Live and fired ammunition recovered from crime scenes can be analyzed for touch DNA to identify the loader of the firearm. The traditional method of analysis consists of swabbing the outer surfaces of the cartridges and cartridge cases with a moistened cotton swab. This method produces low success rates of obtaining DNA typing results. The San Diego Police Department has validated a soaking method protocol that seeks to improve the recovery of touch DNA from ammunition. The method consists of submerging the cartridge in lysis buffer during the extraction procedure. The purpose of this study is to compare the traditional swabbing method with the newly-validated soaking method to determine which method produces greater DNA yields and typing results. The study consisted of analyzing 200 live cartridges and 200 discharged cartridge cases that were loaded into a firearm by two individuals. Half of the samples were handled by the loaders for two days prior to loading while the remaining samples were loaded directly from the ammunition box. Cartridges containing copper were compared to nickel-coated cartridges to determine whether copper has an effect on DNA yields. The DNA samples were quantitated using the PowerQuant® kit and typed using the PowerPlex® Fusion 6C kit. Reportedly, the PowerPlex® Fusion 6C kit reliably produces complete STR profiles from as little as 100 pg of human DNA.

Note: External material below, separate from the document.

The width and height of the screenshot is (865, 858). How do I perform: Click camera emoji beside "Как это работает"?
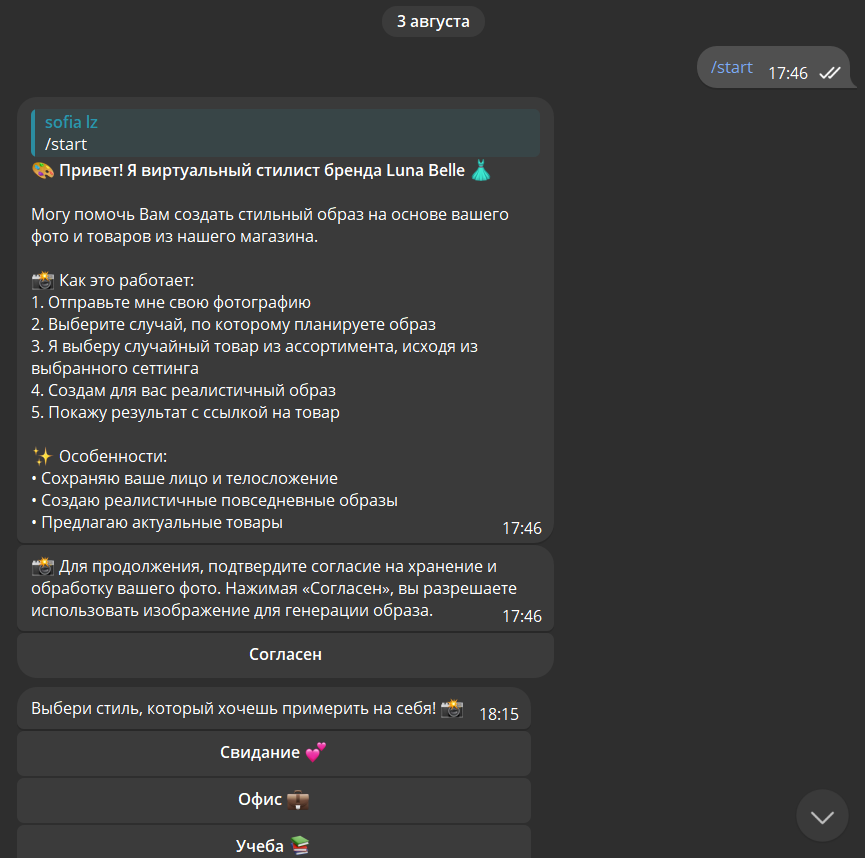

PERFORMANCE OF THE ILLUMINA FORENSEQ™ SIGNATURE DNA PREP KIT AND MISEQ FGX VERSUS THE PROMEGA POWERPLEX FUSION 5C KIT AND ABI 310 GA FOR THE DNA ANALYSIS OF HUMAN REMAINS
Rachel Harris, Melissa Kotkin, Meghan Didier, W. Reef Hardy Ph.D., Diane Flaucher, Al Bodota, Katherine Roberts Ph.D. California State University, Los Angeles

The purpose of this research was to evaluate the success of the Illumina's ForenSeq NGS kit versus Promega's PowerPlex® Fusion 5C system, a traditional PCR-CE kit, for analyzing bone, nail, muscle, buccal, and post-mortem blood specimens -- the sample types most commonly encountered in HID cases. Analyzed samples consisted of 15 buccal swabs, 22 post-mortem blood samples, nine bone samples, six nail samples, seven muscle samples, and eight victim exemplars (four razors and four toothbrushes) collected to mimic possible ante-mortem reference samples. The DNA extracted from each sample was quantified with the Promega Plexor® HY assay to determine which sample type(s) yielded the most genetic material. Each sample was analyzed using either the PowerPlex Fusion system followed by CE on an ABI Prism® 310 Genetic Analyzer or the ForenSeq kit followed by sequencing on the MiSeq FGx™ platform according to established protocols.


EFFECTS OF ALCOHOL ON THE KINEMATICS OF HANDWRITING
Helen Manasyan, Miriam Angel, Dr. Jay R. Vargas CSU-LA

The purpose of this study was to investigate how kinematic features of handwriting change at various levels of intoxication within a social drinking paradigm. Determining the variation in handwriting from alcohol consumption can improve the Forensic Document Examiner's understanding of how consumption of alcohol affects handwriting, to reduce the likelihood that errors would be made attributing differences to another writer. Participants in the drinking study were given a phrase to copy on handwriting forms placed on top of a tablet running MovAlyzeR® software, which recorded dynamic data as the person was writing. The forms were completed before consumption of alcohol and at assigned intervals of controlled drinking. The kinematic features focused on for this experiment include road length, slant, jerk (a measure of smoothness), and duration change. Multiple static handwriting features will also be assessed. Preliminary results from an initial 10 participants will be presented and discussed.